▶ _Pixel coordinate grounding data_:
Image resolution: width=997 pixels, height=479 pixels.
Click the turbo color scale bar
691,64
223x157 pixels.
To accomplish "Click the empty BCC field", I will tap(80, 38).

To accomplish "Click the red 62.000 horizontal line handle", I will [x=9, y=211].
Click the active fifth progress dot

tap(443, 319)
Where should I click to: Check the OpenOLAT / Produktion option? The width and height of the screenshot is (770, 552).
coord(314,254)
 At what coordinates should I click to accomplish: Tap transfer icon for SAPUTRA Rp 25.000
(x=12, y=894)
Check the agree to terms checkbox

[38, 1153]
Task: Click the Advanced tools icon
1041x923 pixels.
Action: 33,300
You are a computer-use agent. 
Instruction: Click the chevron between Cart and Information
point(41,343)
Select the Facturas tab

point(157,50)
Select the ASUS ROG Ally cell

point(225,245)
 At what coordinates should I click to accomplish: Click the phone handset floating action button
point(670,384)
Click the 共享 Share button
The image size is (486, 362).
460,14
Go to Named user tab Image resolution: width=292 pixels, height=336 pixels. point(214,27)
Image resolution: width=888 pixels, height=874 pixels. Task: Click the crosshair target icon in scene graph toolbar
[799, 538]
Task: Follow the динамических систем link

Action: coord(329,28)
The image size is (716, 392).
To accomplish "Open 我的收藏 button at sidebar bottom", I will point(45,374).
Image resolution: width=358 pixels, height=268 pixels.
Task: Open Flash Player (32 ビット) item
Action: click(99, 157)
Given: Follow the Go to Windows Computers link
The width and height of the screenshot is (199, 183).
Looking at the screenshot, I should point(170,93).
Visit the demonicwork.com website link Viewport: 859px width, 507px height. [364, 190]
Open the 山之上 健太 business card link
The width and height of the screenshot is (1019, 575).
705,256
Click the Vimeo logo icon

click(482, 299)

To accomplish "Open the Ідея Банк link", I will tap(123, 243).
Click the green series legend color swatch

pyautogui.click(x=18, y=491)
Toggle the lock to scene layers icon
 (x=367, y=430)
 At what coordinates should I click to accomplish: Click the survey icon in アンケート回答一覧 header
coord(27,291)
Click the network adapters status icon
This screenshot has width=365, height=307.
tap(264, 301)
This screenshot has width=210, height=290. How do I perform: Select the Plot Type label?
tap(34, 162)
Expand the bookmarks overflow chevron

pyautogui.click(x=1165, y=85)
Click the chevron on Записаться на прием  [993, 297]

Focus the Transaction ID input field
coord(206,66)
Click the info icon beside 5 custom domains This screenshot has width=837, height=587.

▶ _Your assignment_: All the data needs repeating. Return it exactly.

▶ _Output below_:
Image resolution: width=997 pixels, height=479 pixels.
Click the turbo color scale bar
691,64
223x157 pixels.
To accomplish "Click the empty BCC field", I will tap(80, 38).

To accomplish "Click the red 62.000 horizontal line handle", I will [x=9, y=211].
Click the active fifth progress dot

tap(443, 319)
Where should I click to: Check the OpenOLAT / Produktion option? The width and height of the screenshot is (770, 552).
coord(314,254)
 At what coordinates should I click to accomplish: Tap transfer icon for SAPUTRA Rp 25.000
(x=12, y=894)
Check the agree to terms checkbox

[38, 1153]
Task: Click the Advanced tools icon
1041x923 pixels.
Action: 33,300
You are a computer-use agent. 
Instruction: Click the chevron between Cart and Information
point(41,343)
Select the Facturas tab

point(157,50)
Select the ASUS ROG Ally cell

point(225,245)
 At what coordinates should I click to accomplish: Click the phone handset floating action button
point(670,384)
Click the 共享 Share button
The image size is (486, 362).
460,14
Go to Named user tab Image resolution: width=292 pixels, height=336 pixels. point(214,27)
Image resolution: width=888 pixels, height=874 pixels. Task: Click the crosshair target icon in scene graph toolbar
[799, 538]
Task: Follow the динамических систем link

Action: coord(329,28)
The image size is (716, 392).
To accomplish "Open 我的收藏 button at sidebar bottom", I will point(45,374).
Image resolution: width=358 pixels, height=268 pixels.
Task: Open Flash Player (32 ビット) item
Action: click(99, 157)
Given: Follow the Go to Windows Computers link
The width and height of the screenshot is (199, 183).
Looking at the screenshot, I should point(170,93).
Visit the demonicwork.com website link Viewport: 859px width, 507px height. [364, 190]
Open the 山之上 健太 business card link
The width and height of the screenshot is (1019, 575).
705,256
Click the Vimeo logo icon

click(482, 299)

To accomplish "Open the Ідея Банк link", I will tap(123, 243).
Click the green series legend color swatch

pyautogui.click(x=18, y=491)
Toggle the lock to scene layers icon
 (x=367, y=430)
 At what coordinates should I click to accomplish: Click the survey icon in アンケート回答一覧 header
coord(27,291)
Click the network adapters status icon
This screenshot has width=365, height=307.
tap(264, 301)
This screenshot has width=210, height=290. How do I perform: Select the Plot Type label?
tap(34, 162)
Expand the bookmarks overflow chevron

pyautogui.click(x=1165, y=85)
Click the chevron on Записаться на прием  [993, 297]

Focus the Transaction ID input field
coord(206,66)
Click the info icon beside 5 custom domains This screenshot has width=837, height=587.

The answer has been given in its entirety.